• INSTRUÇÕES
1 - Responda com base no trecho sobre os tipos populares de João Pessoa:
(a) Quem é apontado como fundador da Academia Paraibana de Letras?
(b) Qual era o ofício de Sampaio?
(c) Em que parte do corpo se concentrava a gordura de Pão de Bico?
2 - Traduza para o inglês esta frase do trecho sobre os tipos populares de João Pessoa: "Talvez o mais remoto desses tipos tenha sido Sampaio, um alfaiate irreverente e dicaz, de quem Coriolano de Medeiros, fundador da Academia Paraibana de Letras, deixou registro em livro."

Um dos encantos das pequenas cidades – a João Pessoa da minha infância poderia ainda enquadrar-se nessa categoria – é a presença de tipos populares, que ganham notoriedade por alguma característica física, ou mental, que apresentem. Talvez o mais remoto desses tipos tenha sido Sampaio, um alfaiate irreverente e dicaz, de quem Coriolano de Medeiros, fundador da Academia Paraibana de Letras, deixou registro em livro. Este, eu não conheci. Mas dou aqui notícia de vários outros do meu tempo de infância e juventude.
Pão de Bico
A alcunha não poderia ser mais adequada. Era um cidadão gordo, mas de uma gordura toda especial, compacta, sem dobras, que se concentrava na cintura e afinava para cima, nos ombros, e para baixo, nas coxas e pernas. A molecada não lhe dava trégua, pelas ruas:
– Pão de Bico!
E ele reagia com impropérios.
Um dia, como bom católico, acompanhava uma procissão, cantando em coro um “bendito”:
O meu coração
É só de Jesus
A minha alegria
É a sua luz
E aconteceu que, ao entoar o terceiro verso, um molecote interveio, da calçada:
– Pão de Bico!

• DADOS DO CONJUNTO
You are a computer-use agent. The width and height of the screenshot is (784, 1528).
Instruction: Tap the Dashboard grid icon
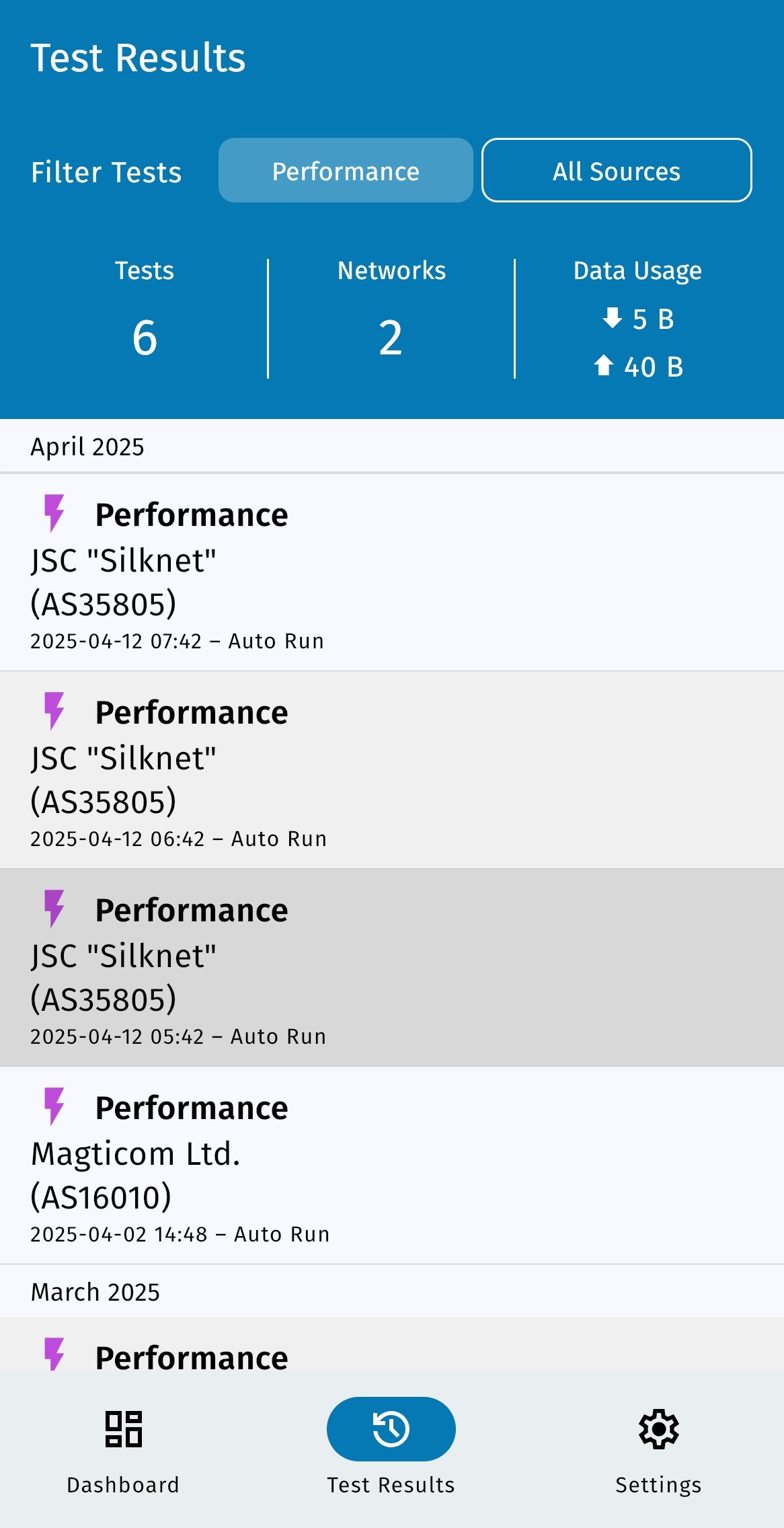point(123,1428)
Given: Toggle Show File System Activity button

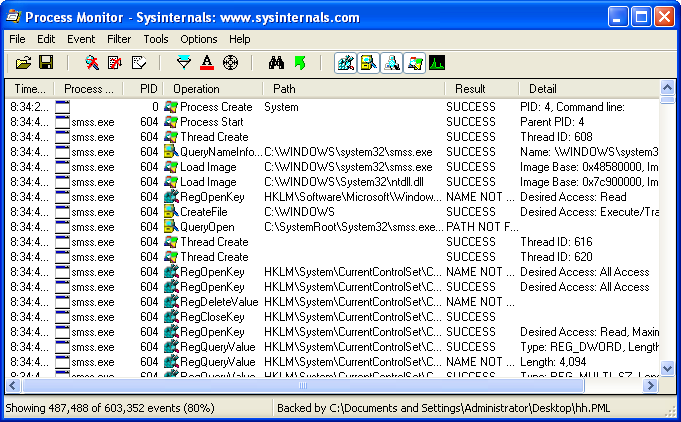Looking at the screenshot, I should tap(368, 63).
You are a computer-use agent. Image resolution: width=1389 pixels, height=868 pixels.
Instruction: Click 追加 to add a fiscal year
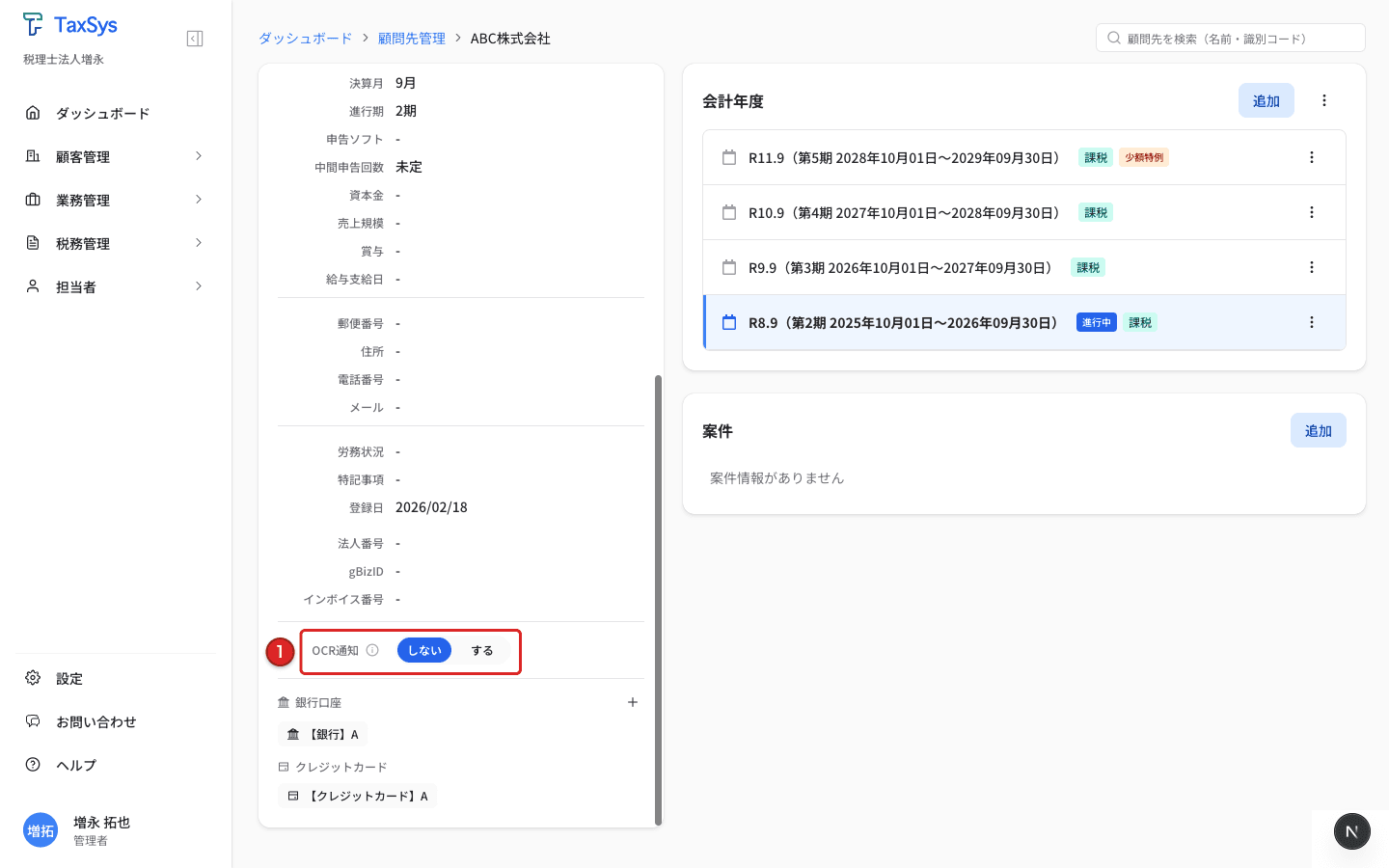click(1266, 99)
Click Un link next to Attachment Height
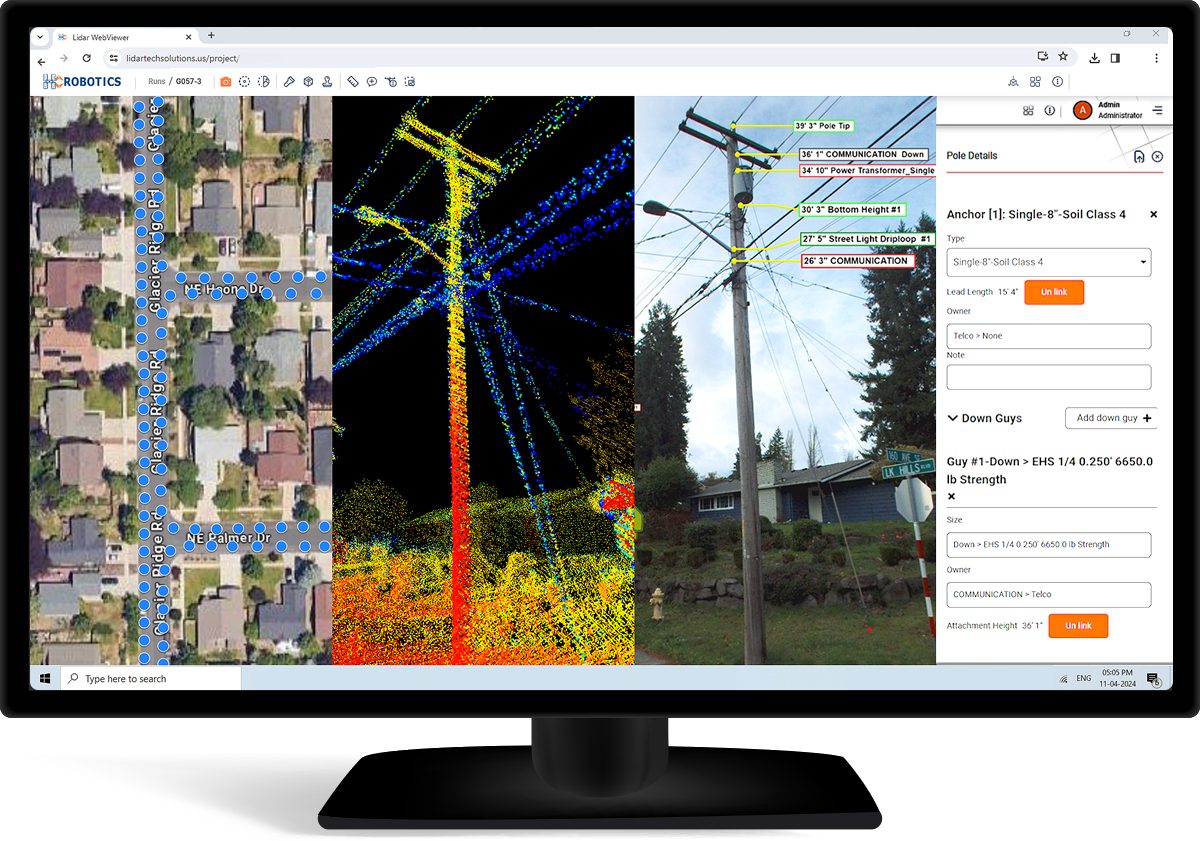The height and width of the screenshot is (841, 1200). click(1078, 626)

• RESPOSTAS POR TAREFA
1 -
(a) Coriolano de Medeiros.
(b) Alfaiate.
(c) Na cintura.

2 - Perhaps the earliest of these characters was Sampaio, an irreverent and sharp-tongued tailor, of whom Coriolano de Medeiros, founder of the Academia Paraibana de Letras, left a record in a book.